Die Entscheidung des spanischen Staates, einen verheirateten Ex-Priester mit fünf Kindern aus dem Schuldienst zu entlassen, stellt keine Verletzung der Menschenrechte dar.
Das hat die Große Kammer des Europäischen Gerichtshofes für Menschenrechte in Straßburg am Donnerstag geurteilt. Der Mann hatte den Zölibat aufgegeben, nachdem er sich in seine spätere Ehefrau verliebt hatte, und durfte zunächst als Religions- und Ethiklehrer an einer staatlichen Schule arbeiten.
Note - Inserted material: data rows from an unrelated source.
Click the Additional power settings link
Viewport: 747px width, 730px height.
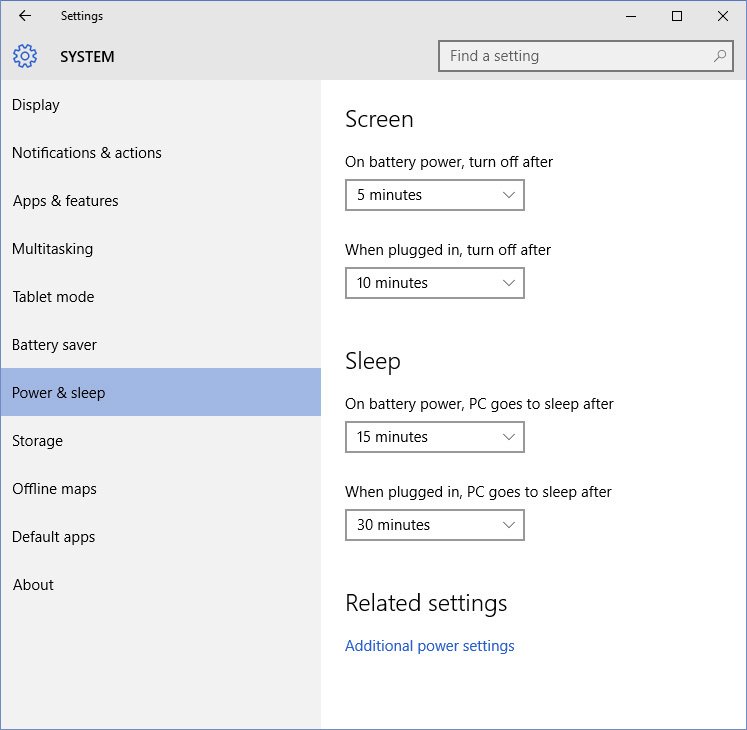point(429,646)
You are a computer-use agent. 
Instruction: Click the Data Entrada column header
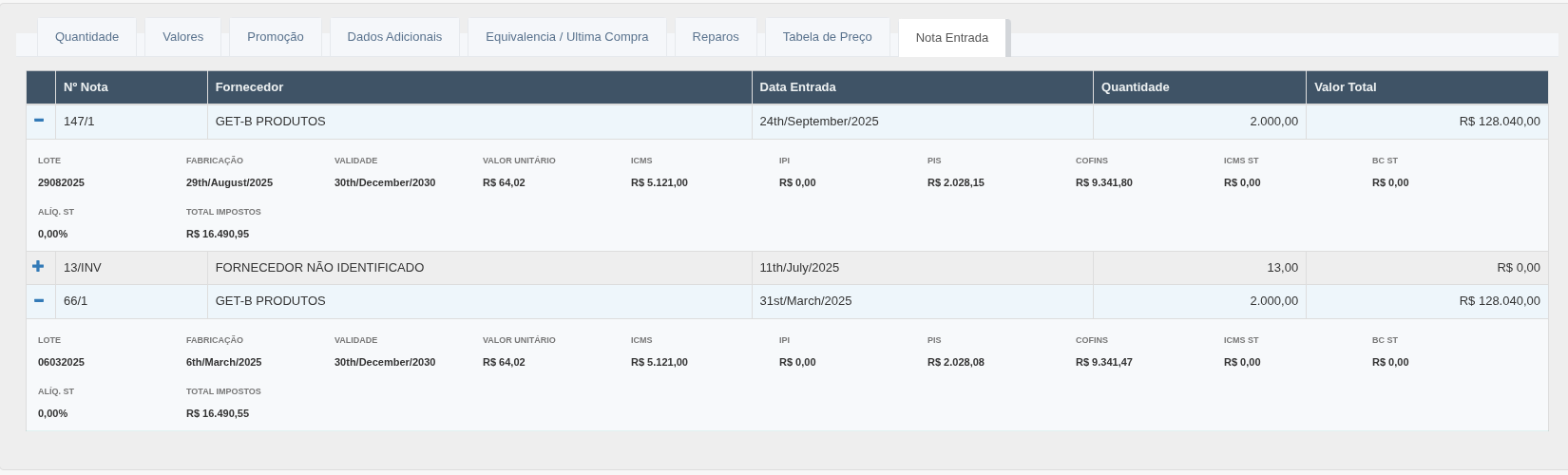click(x=922, y=87)
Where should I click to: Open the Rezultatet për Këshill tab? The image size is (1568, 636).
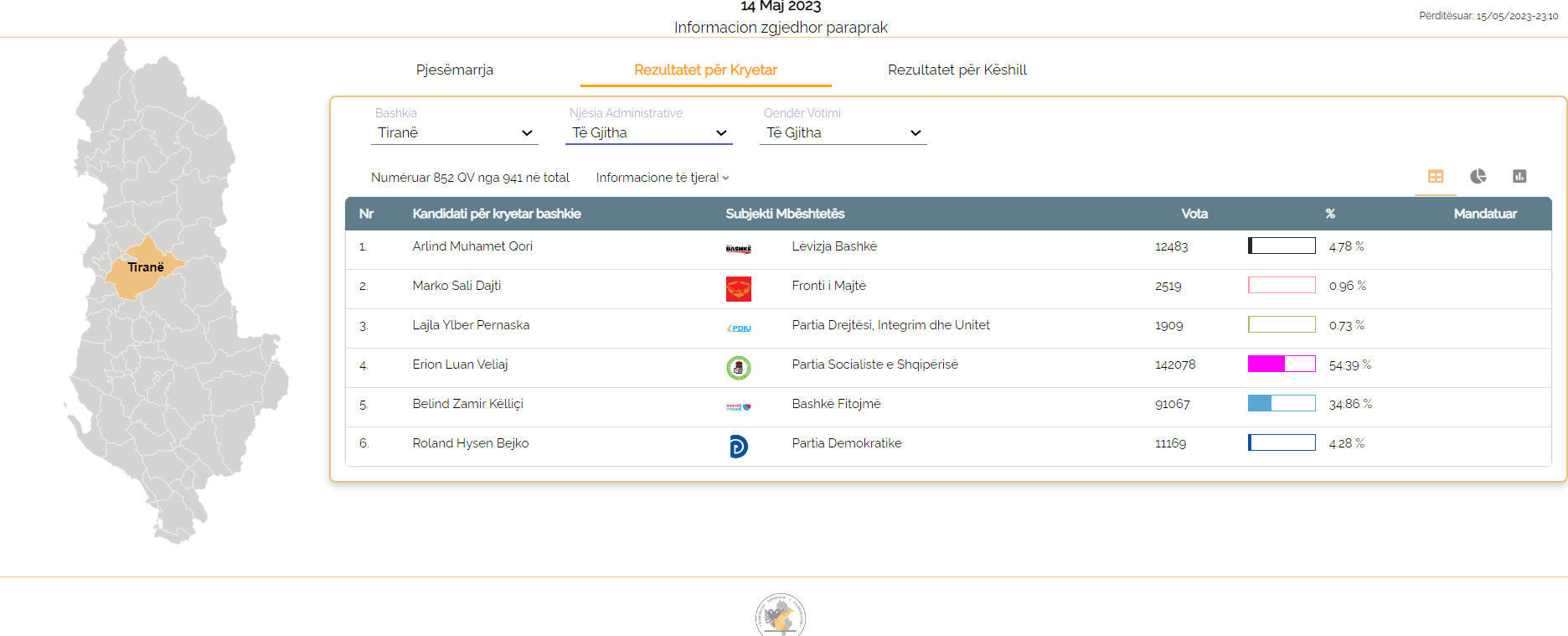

Er wurde jedoch entlassen, nachdem er mit öffentlichen Forderungen nach einem «freiwilligen Zölibat» und anderen Reformen für Aufsehen gesorgt hatte. (AZ: 56030/07)
Der spanische Staat hatte die Entscheidung über die Anstellung des Mannes dem Bischof von Cartagena überlassen, der den unbequemen Lehrer nicht länger dulden wollte. Der Menschenrechtsgerichtshof befand, es liege keine Verletzung des Rechtes auf Privat- und Familienleben vor. Es sei gerechtfertigt, dass die Kirche von Religionslehrern eine besondere Loyalität erwarte, da diese als ihre Repräsentanten angesehen werden könnten, erklärten die Richter. «Jede Kluft zwischen den zu lehrenden Vorstellungen und den persönlichen Überzeugungen eines Lehrers könnte zu einem Glaubwürdigkeitsproblem führen, wenn dieser Lehrer diese Vorstellungen aktiv in Frage stellt.»
Der Gerichtshof verwies auf das Prinzip der Autonomie der Kirche. Allerdings fällte die Große Kammer ihr Urteil mit denkbar knapper Mehrheit: Während neun Richter die Entscheidung trugen, äußerten acht eine abweichende Meinung. Sie zeigten sich der Ansicht, dass sehr wohl eine Menschenrechtsverletzung vorliege. «Die Reaktion des Staates war drastisch», erklärten sie unter anderem. Es sei nicht zu erkennen, dass der Mann im Unterricht der kirchlichen Lehre widersprochen habe, oder dass sich andere Lehrer und die Eltern der Schüler über ihn beschwert hätten. Seine private Situation sei viele Jahre lang dieselbe gewesen.